Prompt. Pictures are not part of the copy. Reproduce all the records exactly.

Input for this task.
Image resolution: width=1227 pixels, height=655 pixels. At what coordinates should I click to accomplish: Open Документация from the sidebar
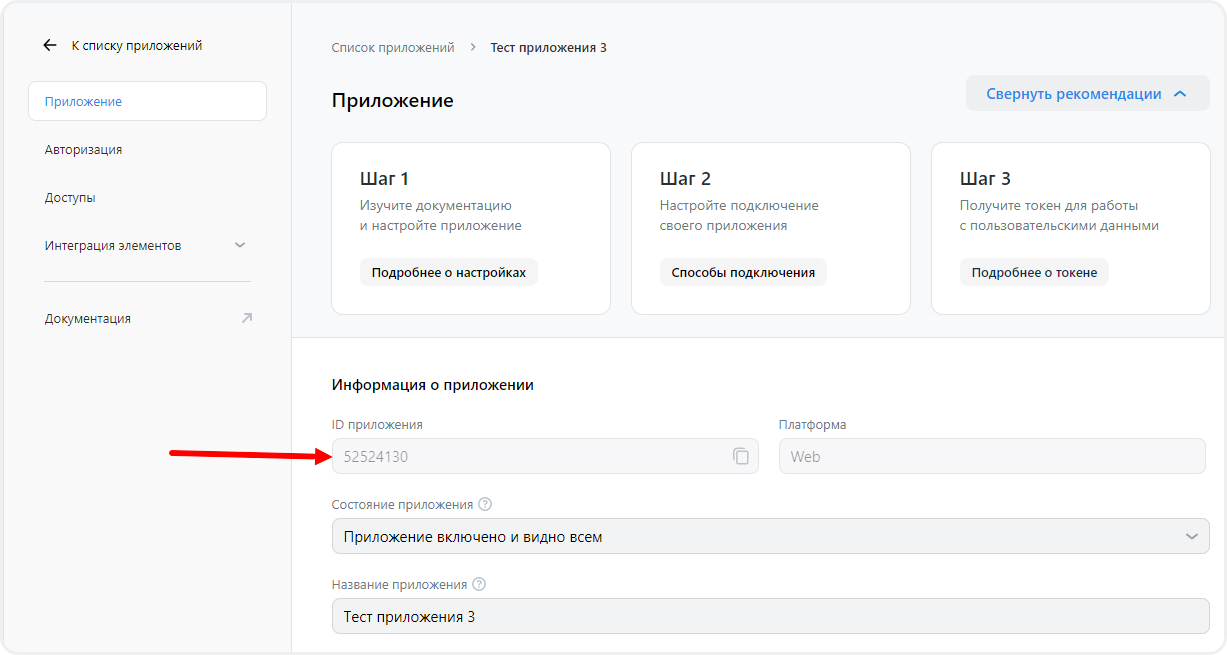[85, 318]
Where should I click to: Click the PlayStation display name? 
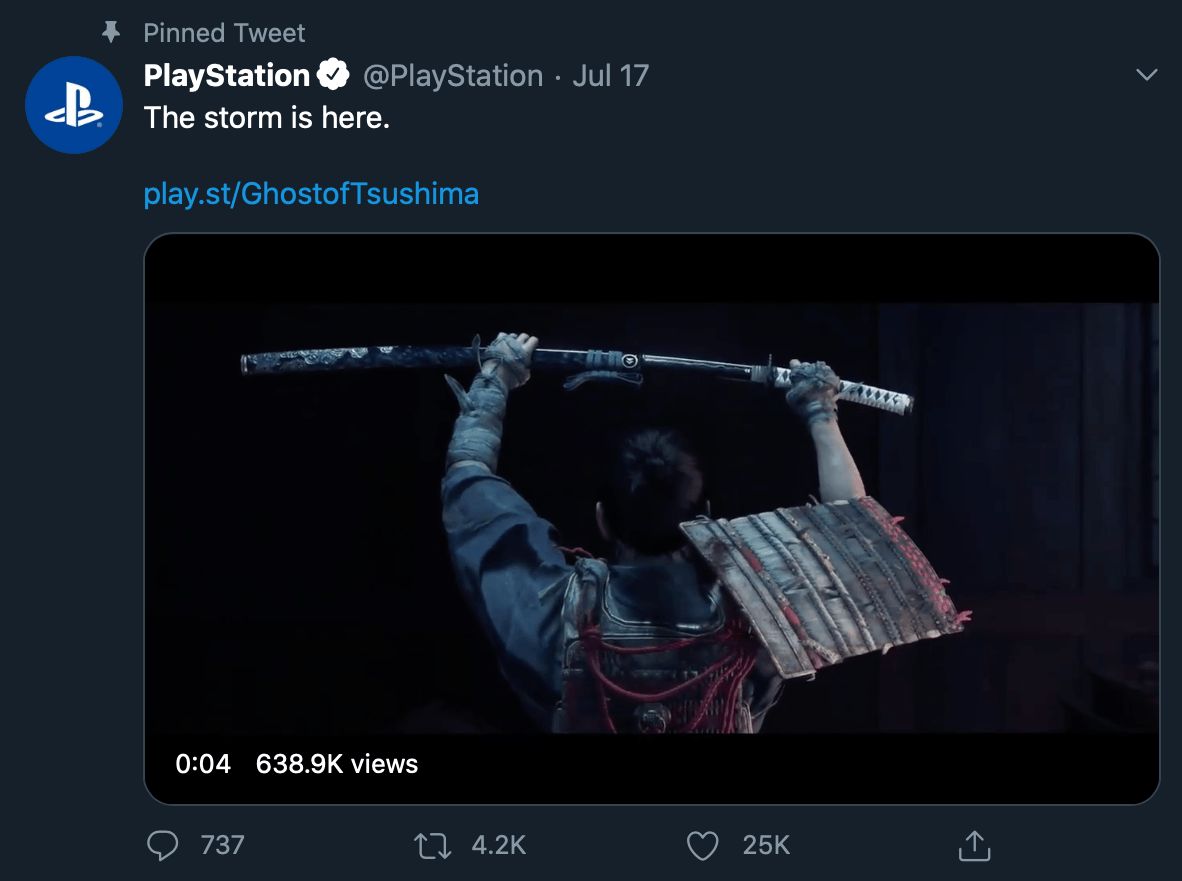[x=227, y=76]
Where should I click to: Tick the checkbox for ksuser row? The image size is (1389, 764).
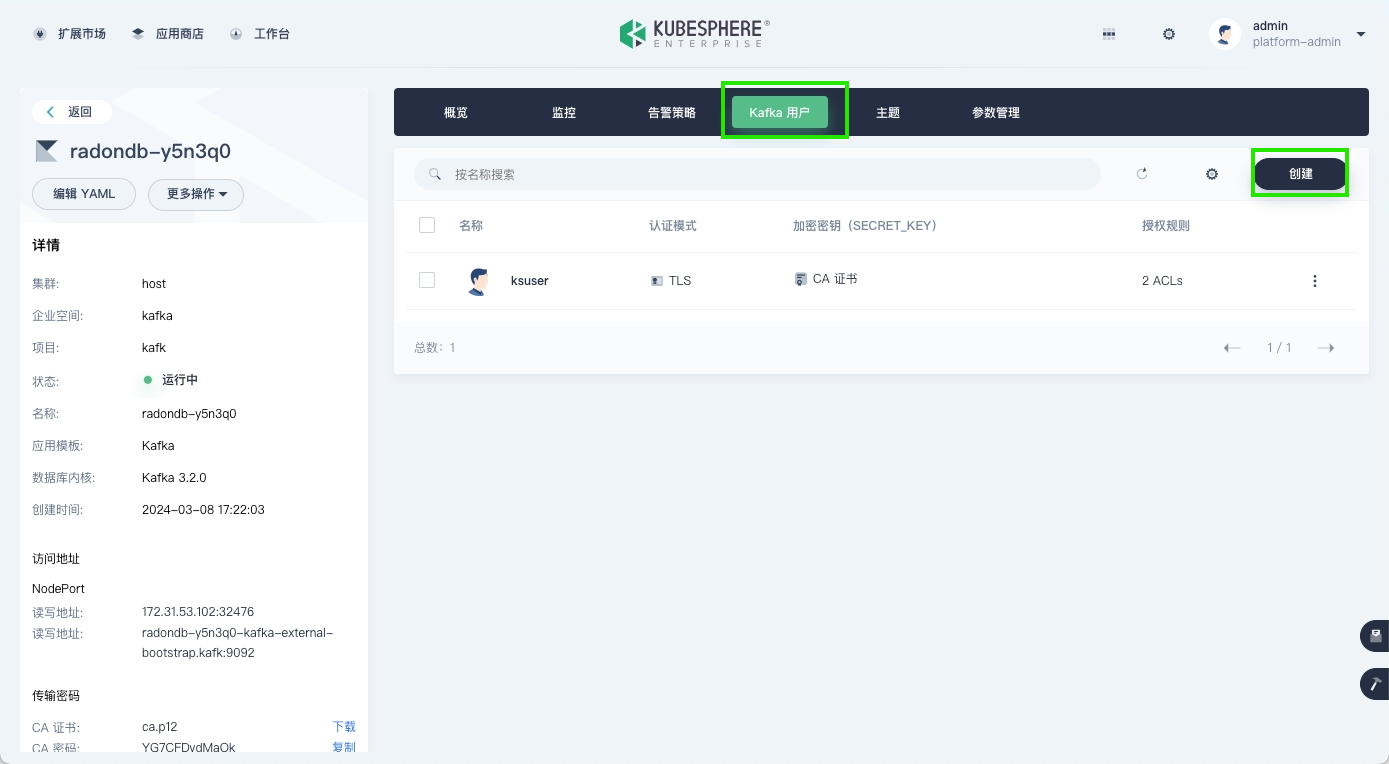(x=427, y=281)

Exercise answer.
Image resolution: width=1227 pixels, height=655 pixels. At what coordinates should I click to accomplish: Open Документация from the sidebar
[85, 318]
Where should I click to: Click the PlayStation display name? 
[x=227, y=76]
Where should I click to: Tick the checkbox for ksuser row? The image size is (1389, 764).
(x=427, y=281)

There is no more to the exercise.